**The task:** Gather each line of the records where "purple" appears.

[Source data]
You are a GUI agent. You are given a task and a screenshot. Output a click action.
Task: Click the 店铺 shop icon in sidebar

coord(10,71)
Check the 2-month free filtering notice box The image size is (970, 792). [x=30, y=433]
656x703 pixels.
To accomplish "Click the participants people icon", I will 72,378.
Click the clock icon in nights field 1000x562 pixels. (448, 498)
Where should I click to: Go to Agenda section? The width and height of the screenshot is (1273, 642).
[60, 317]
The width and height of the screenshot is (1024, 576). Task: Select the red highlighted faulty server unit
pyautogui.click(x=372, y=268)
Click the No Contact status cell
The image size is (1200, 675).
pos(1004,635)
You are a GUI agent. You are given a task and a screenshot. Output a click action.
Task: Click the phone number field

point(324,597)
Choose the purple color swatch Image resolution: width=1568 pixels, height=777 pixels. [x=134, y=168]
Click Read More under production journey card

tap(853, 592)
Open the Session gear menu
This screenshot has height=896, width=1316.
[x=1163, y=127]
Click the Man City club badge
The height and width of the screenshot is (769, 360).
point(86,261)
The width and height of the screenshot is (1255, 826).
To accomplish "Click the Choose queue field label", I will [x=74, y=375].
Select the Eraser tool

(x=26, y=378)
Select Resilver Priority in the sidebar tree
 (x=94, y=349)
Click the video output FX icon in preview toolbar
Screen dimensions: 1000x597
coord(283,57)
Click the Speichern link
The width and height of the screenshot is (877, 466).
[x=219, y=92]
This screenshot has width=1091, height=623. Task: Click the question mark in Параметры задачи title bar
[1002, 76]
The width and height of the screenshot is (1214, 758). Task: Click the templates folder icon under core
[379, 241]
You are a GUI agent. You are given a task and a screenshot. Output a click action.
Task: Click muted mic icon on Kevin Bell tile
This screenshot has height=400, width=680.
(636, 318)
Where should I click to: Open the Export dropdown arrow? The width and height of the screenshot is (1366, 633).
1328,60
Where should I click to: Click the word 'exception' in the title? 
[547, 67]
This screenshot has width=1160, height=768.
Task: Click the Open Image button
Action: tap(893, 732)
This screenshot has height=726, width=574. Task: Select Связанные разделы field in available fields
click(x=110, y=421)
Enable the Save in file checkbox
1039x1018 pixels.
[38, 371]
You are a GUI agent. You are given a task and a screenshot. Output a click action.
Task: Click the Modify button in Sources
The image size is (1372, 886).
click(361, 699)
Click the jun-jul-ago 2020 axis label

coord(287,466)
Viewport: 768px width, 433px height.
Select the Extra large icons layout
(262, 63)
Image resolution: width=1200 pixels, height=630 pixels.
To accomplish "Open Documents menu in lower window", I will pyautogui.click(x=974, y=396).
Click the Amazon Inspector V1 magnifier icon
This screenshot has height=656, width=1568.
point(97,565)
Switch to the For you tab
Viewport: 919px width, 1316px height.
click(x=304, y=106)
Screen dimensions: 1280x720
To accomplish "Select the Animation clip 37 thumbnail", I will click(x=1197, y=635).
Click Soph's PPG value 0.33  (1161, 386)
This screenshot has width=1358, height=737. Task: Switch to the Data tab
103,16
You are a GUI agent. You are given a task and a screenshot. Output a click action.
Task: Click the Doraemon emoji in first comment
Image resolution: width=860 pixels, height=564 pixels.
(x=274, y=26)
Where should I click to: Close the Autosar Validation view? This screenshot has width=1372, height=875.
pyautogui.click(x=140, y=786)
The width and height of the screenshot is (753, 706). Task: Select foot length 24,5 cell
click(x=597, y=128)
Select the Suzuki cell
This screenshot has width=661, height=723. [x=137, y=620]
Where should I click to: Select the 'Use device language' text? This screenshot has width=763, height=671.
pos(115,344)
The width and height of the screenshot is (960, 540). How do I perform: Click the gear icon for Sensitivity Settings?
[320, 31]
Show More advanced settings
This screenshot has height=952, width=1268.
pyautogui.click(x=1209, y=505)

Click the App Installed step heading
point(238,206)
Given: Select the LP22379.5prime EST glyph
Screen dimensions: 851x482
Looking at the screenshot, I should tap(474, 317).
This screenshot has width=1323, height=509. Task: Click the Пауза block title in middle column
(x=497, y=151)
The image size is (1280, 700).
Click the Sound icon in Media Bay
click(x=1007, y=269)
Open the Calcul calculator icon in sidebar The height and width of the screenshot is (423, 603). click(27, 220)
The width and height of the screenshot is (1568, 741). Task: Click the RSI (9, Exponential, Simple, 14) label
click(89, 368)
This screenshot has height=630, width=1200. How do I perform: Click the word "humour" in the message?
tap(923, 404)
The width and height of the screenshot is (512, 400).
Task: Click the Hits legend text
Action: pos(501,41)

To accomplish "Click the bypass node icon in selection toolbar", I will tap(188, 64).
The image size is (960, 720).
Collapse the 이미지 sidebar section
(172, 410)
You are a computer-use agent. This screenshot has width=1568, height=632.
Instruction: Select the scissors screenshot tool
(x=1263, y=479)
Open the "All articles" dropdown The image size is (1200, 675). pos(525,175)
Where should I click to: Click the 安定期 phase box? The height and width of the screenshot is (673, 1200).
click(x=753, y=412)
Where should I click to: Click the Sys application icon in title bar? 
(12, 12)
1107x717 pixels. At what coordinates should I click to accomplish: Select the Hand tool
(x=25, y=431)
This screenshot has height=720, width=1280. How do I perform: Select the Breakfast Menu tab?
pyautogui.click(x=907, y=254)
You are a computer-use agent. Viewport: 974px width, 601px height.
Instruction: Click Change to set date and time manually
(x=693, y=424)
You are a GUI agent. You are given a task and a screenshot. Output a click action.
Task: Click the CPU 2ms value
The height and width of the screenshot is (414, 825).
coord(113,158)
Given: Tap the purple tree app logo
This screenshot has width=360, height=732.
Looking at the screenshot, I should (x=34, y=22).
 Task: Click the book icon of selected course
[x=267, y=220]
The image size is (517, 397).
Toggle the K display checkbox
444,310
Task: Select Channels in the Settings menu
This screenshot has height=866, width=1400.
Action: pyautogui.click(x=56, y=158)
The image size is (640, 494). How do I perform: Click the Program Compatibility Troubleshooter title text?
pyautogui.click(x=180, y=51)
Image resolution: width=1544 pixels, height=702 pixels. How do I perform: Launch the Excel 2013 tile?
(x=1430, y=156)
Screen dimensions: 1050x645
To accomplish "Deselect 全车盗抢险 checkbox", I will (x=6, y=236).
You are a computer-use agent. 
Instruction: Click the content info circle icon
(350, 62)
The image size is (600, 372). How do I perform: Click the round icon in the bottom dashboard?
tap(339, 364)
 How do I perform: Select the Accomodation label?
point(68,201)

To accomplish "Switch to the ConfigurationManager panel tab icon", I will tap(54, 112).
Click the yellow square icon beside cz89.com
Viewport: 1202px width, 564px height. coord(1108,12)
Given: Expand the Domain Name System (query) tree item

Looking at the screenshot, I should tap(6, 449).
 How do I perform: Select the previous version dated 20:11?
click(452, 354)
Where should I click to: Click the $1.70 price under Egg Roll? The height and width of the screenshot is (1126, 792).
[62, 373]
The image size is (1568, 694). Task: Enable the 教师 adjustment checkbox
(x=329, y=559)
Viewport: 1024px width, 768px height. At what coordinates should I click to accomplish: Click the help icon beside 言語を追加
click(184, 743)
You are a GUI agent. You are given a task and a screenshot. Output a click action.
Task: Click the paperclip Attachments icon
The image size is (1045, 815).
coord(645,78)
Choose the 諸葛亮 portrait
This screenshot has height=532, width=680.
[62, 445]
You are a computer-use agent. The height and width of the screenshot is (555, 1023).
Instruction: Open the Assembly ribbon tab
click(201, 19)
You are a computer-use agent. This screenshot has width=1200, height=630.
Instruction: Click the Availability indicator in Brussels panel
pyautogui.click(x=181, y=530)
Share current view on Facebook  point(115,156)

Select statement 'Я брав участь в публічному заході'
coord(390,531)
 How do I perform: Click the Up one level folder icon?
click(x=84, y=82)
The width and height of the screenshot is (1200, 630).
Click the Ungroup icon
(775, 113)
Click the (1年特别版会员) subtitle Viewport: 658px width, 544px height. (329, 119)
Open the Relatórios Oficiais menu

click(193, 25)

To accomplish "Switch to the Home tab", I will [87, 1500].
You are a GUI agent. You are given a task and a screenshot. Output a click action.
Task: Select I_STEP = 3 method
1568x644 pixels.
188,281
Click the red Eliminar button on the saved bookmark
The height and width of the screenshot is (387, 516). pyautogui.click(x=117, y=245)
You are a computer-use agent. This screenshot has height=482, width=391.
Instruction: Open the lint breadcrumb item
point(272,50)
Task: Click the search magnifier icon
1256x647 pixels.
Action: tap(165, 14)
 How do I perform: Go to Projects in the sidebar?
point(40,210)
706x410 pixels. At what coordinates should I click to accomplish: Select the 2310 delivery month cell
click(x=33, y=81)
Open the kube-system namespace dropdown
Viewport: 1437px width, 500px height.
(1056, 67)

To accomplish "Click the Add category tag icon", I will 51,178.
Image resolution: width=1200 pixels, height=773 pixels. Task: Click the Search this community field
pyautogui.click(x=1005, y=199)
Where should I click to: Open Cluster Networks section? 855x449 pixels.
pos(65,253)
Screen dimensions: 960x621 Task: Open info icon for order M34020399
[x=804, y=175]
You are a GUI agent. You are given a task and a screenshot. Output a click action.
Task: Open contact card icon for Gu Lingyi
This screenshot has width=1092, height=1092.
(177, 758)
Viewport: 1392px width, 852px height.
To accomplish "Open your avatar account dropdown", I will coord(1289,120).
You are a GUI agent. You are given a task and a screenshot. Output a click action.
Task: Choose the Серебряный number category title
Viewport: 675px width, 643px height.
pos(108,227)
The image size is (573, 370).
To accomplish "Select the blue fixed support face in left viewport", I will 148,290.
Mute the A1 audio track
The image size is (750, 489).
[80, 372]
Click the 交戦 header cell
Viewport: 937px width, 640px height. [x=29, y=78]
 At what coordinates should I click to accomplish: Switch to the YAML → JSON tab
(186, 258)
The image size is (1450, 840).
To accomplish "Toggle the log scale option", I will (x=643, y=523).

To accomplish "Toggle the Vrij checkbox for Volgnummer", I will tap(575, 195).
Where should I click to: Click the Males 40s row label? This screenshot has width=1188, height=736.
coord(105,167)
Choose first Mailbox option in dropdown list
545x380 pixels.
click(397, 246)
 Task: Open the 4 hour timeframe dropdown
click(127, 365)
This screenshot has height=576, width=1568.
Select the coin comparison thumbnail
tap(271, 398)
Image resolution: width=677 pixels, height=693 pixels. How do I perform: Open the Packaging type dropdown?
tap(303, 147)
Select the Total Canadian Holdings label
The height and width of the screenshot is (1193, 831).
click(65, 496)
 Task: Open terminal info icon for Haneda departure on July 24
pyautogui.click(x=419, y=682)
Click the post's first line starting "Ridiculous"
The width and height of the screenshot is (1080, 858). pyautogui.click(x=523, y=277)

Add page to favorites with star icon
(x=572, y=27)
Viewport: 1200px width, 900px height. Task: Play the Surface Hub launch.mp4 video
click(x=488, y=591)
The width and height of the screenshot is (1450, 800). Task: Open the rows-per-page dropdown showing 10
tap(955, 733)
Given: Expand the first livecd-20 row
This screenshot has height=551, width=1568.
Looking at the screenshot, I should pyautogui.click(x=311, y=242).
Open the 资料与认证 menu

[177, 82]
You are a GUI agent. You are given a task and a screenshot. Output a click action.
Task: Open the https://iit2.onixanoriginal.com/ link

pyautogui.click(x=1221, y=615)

**Solution below:**
Choose the purple color swatch Image resolution: width=1568 pixels, height=777 pixels. [x=134, y=168]
Given: Tap the purple tree app logo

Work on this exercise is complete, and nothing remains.